**Problem details:** Where the line with "This screenshot has width=518, height=414." appears below, start writing out lines exactly, and finish with the line with "Task: Select the", which is included; write out nothing else.

**Information shown:**
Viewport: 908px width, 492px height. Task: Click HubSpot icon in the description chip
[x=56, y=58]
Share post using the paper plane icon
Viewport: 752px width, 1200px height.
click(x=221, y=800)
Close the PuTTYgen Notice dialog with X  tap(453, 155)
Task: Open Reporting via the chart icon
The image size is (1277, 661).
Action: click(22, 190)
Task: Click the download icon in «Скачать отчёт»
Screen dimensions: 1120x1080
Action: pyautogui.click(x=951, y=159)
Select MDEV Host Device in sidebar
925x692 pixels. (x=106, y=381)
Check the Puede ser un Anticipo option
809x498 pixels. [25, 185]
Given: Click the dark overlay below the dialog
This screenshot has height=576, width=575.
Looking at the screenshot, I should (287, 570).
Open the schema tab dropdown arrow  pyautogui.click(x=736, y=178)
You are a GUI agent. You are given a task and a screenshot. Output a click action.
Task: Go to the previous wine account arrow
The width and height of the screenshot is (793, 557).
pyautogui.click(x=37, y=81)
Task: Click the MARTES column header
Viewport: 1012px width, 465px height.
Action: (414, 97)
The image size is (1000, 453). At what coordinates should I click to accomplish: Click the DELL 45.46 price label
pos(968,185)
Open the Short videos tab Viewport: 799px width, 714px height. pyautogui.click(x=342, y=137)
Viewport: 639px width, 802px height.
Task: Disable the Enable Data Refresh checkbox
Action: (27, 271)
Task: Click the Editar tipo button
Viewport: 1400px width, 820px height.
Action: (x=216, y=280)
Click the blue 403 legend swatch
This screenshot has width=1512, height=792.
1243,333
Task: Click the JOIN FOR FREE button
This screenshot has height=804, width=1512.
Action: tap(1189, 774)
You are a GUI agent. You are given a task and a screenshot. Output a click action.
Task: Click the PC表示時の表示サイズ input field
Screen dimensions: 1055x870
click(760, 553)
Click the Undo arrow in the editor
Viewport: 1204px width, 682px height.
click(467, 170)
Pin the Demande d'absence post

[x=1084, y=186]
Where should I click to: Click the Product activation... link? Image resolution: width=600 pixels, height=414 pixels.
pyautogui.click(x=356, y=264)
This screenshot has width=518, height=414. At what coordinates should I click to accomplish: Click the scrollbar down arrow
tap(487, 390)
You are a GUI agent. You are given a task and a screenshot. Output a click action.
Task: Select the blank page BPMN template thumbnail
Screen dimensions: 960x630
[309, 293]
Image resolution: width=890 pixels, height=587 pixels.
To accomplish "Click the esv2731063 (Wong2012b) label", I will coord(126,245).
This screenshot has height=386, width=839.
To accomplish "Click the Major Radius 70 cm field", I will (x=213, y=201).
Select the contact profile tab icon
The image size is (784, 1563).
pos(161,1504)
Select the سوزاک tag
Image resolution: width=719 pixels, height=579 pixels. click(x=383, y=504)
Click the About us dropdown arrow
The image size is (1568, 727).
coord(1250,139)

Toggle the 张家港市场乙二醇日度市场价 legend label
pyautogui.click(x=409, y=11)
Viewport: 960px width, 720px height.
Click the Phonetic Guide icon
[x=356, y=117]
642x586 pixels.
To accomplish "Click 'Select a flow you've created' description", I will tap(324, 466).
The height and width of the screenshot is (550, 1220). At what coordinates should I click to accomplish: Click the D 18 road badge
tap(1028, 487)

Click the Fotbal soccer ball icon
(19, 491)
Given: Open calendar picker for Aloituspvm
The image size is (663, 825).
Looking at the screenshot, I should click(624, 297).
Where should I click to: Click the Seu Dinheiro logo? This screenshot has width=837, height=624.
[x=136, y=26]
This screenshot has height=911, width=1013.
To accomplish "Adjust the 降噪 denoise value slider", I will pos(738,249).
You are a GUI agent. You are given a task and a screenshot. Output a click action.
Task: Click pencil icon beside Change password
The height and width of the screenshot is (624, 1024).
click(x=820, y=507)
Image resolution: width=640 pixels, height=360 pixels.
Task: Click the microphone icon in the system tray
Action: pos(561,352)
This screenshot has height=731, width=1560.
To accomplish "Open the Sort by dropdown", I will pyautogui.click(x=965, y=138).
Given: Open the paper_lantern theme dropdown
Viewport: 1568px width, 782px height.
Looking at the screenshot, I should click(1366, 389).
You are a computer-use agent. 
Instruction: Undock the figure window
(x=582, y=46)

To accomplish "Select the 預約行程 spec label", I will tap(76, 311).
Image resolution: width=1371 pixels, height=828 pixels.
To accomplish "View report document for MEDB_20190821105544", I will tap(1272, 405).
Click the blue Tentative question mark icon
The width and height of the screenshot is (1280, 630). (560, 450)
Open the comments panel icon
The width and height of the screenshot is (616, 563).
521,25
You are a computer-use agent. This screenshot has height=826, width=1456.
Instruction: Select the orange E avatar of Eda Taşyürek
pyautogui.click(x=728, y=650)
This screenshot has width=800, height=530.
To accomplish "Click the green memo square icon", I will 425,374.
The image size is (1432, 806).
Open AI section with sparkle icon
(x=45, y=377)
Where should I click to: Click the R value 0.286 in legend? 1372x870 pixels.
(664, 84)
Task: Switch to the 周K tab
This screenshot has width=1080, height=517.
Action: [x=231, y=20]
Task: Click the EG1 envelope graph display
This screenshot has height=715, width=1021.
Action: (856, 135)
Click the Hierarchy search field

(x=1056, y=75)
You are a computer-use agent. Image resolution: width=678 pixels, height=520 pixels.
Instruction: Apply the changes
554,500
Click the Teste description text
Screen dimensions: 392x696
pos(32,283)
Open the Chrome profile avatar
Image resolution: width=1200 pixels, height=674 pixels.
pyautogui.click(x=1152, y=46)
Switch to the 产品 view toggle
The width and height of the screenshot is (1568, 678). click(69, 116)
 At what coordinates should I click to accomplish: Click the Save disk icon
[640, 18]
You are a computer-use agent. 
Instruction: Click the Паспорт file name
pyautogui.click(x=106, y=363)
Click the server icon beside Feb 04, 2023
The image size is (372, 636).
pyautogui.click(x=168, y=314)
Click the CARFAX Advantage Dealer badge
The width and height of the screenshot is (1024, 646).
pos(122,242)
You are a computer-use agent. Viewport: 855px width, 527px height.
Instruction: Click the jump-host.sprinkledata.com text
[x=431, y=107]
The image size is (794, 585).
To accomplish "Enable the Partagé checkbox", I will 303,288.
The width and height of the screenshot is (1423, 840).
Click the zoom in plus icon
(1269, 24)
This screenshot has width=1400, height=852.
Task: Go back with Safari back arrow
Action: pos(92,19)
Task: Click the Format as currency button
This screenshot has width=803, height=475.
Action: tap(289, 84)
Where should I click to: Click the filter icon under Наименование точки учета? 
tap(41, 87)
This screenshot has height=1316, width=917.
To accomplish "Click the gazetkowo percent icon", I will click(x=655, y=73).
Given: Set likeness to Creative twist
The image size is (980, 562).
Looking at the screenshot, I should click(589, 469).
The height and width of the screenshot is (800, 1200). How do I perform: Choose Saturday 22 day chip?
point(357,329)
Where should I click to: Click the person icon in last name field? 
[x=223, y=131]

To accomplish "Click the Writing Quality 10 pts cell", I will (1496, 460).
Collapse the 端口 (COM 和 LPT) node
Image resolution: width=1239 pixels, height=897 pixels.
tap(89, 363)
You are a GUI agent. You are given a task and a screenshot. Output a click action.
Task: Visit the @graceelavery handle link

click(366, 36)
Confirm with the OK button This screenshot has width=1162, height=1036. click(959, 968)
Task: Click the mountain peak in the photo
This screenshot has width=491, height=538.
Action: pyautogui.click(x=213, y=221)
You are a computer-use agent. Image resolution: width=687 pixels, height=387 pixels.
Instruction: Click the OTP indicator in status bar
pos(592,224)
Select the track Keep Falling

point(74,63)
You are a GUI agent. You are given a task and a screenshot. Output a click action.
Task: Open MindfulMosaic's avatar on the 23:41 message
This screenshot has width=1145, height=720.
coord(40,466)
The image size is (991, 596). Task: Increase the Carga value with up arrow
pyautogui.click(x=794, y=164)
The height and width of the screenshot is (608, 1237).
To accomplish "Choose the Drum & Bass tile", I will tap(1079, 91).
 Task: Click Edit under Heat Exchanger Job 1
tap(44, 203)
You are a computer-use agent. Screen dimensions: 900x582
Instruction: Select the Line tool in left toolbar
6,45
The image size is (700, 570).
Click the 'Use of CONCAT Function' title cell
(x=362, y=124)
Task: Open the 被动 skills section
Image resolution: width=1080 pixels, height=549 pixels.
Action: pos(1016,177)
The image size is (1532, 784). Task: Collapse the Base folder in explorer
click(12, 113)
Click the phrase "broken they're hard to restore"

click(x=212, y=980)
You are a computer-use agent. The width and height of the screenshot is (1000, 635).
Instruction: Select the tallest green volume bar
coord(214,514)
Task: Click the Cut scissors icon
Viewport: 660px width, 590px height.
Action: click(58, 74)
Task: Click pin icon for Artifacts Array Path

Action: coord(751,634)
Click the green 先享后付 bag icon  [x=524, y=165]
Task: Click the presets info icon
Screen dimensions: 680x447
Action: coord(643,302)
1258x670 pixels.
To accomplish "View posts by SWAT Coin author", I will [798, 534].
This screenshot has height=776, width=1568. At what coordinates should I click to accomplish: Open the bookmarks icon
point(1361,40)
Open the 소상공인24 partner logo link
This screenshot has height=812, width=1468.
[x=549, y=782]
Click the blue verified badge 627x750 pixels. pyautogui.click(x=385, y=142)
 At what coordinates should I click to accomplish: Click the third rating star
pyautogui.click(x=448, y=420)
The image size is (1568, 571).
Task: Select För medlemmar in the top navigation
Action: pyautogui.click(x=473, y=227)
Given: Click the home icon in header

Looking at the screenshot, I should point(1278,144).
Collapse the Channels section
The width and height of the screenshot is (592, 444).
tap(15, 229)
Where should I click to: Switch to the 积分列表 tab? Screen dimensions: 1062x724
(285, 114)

**Task response:**
This screenshot has width=518, height=414. At what coordinates should I click to accomplish: Click the scrollbar down arrow
tap(487, 390)
You are a GUI agent. You are given a task and a screenshot. Output a click action.
Task: Select the blank page BPMN template thumbnail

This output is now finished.